As anyone who has had a good mentor or a bad manager at work knows all too well, when you have a supportive boss, it can make all the difference.
News

Study: This is how important it is to have a supportive manager

As anyone who has had a good mentor or a bad boss at work knows all too well, when someone believes in you, it can make all the difference. A new survey by the American Psychological Association of 1,076 U.S. workers found that a manager’s support can make or break an employee’s experience at a job. The workers were asked to rate their supervisors’ support across a number of dimensions, on a scale from “strongly disagree” to “strongly agree.”

Survey: Unsupportive bosses create unsatisfied employees with one foot out the door

Whether or not your boss was supportive or disengaged determined employees’ paths and organizational outcomes. Employees with supportive bosses were twice as likely to report feeling valued by their employer and feeling satisfied with their jobs and were twice as likely to recommend the job to others.

Meanwhile, when your boss is terrible and could care less about your career, you start to care less about your job, too. You may even start looking a recruiter emails and job board listings with more interest. More than half of the employees lacking supervisor support said they intended to leave their jobs within the next year.

The lack of support also breeds mistrust. Fifty-six percent of workers who said they had unsupportive bosses also said that they do not trust their employer.

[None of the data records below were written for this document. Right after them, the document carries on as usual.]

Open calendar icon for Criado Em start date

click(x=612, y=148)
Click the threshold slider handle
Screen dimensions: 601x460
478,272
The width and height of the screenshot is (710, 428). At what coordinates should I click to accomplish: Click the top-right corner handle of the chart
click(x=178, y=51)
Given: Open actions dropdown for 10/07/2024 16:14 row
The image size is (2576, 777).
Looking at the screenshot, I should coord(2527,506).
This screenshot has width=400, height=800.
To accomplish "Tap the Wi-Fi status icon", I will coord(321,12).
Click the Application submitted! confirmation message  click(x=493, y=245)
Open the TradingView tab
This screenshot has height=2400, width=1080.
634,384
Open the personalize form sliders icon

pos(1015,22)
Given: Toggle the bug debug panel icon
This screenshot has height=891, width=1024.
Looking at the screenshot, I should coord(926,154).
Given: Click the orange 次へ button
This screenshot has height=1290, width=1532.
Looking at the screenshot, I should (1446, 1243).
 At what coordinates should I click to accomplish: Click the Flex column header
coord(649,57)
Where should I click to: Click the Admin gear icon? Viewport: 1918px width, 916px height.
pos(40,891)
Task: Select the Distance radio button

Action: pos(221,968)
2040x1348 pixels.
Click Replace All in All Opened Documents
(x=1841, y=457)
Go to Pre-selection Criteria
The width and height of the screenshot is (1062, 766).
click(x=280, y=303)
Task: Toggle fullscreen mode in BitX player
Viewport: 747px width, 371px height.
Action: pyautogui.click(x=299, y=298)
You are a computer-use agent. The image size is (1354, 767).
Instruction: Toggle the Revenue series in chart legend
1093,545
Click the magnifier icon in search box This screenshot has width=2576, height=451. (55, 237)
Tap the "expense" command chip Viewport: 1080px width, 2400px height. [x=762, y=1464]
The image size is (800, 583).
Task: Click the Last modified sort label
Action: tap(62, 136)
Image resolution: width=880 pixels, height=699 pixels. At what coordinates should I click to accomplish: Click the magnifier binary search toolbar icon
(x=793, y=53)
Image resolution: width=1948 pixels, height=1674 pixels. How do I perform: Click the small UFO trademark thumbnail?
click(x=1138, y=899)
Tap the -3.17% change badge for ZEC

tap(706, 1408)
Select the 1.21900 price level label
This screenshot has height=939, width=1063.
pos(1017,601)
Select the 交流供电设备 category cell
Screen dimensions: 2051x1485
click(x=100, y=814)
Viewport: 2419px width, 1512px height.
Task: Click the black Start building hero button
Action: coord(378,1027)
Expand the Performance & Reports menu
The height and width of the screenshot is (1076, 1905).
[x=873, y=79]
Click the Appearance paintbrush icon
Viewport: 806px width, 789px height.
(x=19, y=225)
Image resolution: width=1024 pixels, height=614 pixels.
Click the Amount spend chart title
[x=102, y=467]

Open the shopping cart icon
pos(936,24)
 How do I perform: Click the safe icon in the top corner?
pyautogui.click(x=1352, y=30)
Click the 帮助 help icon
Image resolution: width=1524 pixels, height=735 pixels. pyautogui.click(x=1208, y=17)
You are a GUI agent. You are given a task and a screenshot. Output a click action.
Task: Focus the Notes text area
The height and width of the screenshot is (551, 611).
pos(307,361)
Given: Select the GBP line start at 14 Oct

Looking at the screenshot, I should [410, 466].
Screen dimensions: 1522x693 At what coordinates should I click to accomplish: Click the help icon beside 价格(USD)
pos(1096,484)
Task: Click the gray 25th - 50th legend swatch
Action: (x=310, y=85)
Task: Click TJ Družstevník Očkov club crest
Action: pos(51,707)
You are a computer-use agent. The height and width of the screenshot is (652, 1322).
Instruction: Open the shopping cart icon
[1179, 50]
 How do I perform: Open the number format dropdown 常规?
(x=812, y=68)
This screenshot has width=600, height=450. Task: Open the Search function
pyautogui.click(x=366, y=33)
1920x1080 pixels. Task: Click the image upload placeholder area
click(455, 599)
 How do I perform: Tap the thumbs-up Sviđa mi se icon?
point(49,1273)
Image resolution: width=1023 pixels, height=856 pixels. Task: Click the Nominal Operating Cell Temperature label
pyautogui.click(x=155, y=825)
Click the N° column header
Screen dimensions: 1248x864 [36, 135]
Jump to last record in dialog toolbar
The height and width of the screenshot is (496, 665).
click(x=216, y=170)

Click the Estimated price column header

How to measure a boss’s support

Whether or not your boss gave you career development opportunities was the biggest predictor into whether or not you thought they were a supportive boss or not. Employees getting the opportunities to develop technical, management, and leadership skills for their futures accounted for 60% in variance between employees with supportive bosses and disengaged ones. When bosses set an expectation that employees would need to focus on their training and development, employees’ sense of support grew, too.

These are not opportunities enough of us are getting. Men were more likely to have supportive bosses than women. While over 85% of men and women reported that their boss was giving them the necessary training to do their job now, fewer women than men reported that their bosses were giving them the opportunities to develop the leadership and technical skills they’ll need in the future. This finding may suggest that bosses are more likely to see men as leaders than women.

An equally important factor to employees feeling supported is whether or not employers had time to follow through on these promises of support. Employees were asked if their employer set aside time during work hours for job training and career development. Only 52% of employees agreed that they had enough time in their work days to follow through on these opportunities.

This survey shows how a supervisor’s support can have a huge influence on your job and career. A good one can bring out the best in you and set you on the path to greatness. A bad one can be poison, tainting your daily satisfaction with your work and what you see as your potential. When there’s a lack of managerial support, employees notice and are less likely to stick around. Employees don’t quit jobs, they quit bosses.